Ultimately, several limitations of this study have to be taken into account. It has to be remembered that the IES-R, although a good indicator of posttraumatic stress, was not used to diagnose PTSD and several predictors relevant for the psychological outcome of survivors, such as pre-event psychological morbidity and peritraumatic detachment, were therefore not included. Thus, how our findings fit within what is already known about predictors of actual PTSD requires further research. As commonly reported in disaster research, recruitment strategy and inclusion criteria led to a purposive sample (Stallings, 2007). This means that the different sample sizes per disaster were affected somewhat by the different incidence rates of each disaster type across Europe, which also led to the fact that the variables type of event and culture were somewhat confounded. One of the strengths of the study, to only include survivors of real life-threatening events, has as a consequence reduced the overall sample size even further and contributed to the uneven sample sizes across events. Both issues have meant a reduction in the power of the study and might prohibit a generalization of the presented findings. Finally, Steger et al. (2008) found terrorism worries significantly differed between Spanish and American students. This was not entirely explained by symptoms of PTSD or exposure to terror attacks, instead indicating cultural differences. Although we did not find any influence of culture on perceived post- and peritraumatic stress levels, tendencies for cross-cultural differences in talking about the traumatic event in this sample have been reported elsewhere (Freitag et al., 2010), and thus evidence would suggest that culture should remain a consideration in this field of research.
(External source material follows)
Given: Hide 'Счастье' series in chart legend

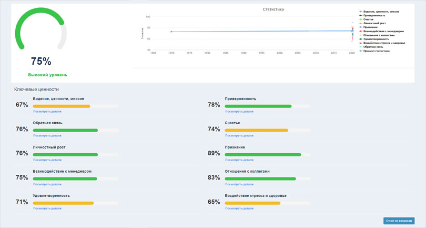Looking at the screenshot, I should point(361,19).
For future studies with larger, more heterogeneous samples it might be worth operationalizing the variable culture not as country of residence but as a function of other cultural aspects such as race (Norris, Perilla, Ibanez, & Murphy, 2001); many countries in Western Europe are common in this respect and this might also explain our non-significant findings for culture.

Conclusion

In conclusion, an explorative approach was taken to study post- and peritraumatic reactions to different types of disasters, including a test of the influence of a selection of individual and event characteristics. The results suggest that the type of event people experience with its specific situational factors has an influence on post- and peritraumatic reactions. Therefore two future research paths are suggested: the first would be to replicate and extend this study with a larger sample, still using a methodology that allows for direct comparisons across different types of disasters. Such a study would benefit from including more individual and event characteristics (e.g., being trapped during the event, social affiliation, etc.) and examining their relative effects on post- and peritraumatic outcomes but also their relative prevalence in each type of event. Secondly, as our results showed, people's emotions and cognitions during the event may be influenced by disaster characteristics, just as their emotions and cognitions may be affected afterwards. Therefore we believe that it is worth having a closer look at event characteristics and how these interact with individuals’ peritraumatic responses. We know from interviews with survivors of disasters that survivors with lower current posttraumatic stress were more often able to actively manage their escape by preparing for evacuation or contacting emergency services in order to plan their rescue or seek information about how to behave (Grimm et al., in press). Also, social affiliation and the place people are in at the moment of the disaster could be relevant factors in the influence of the type of event. Prati, Catufi, and Pietrantoni (2012) showed that persons who were in the company of their families were less likely to flee the endangered place as being in their homes during the disaster was also related to a higher feeling of safety. Therefore we believe that an inclusion of peritraumatic behavioural responses during disasters will further understanding of post- and peritraumatic stress.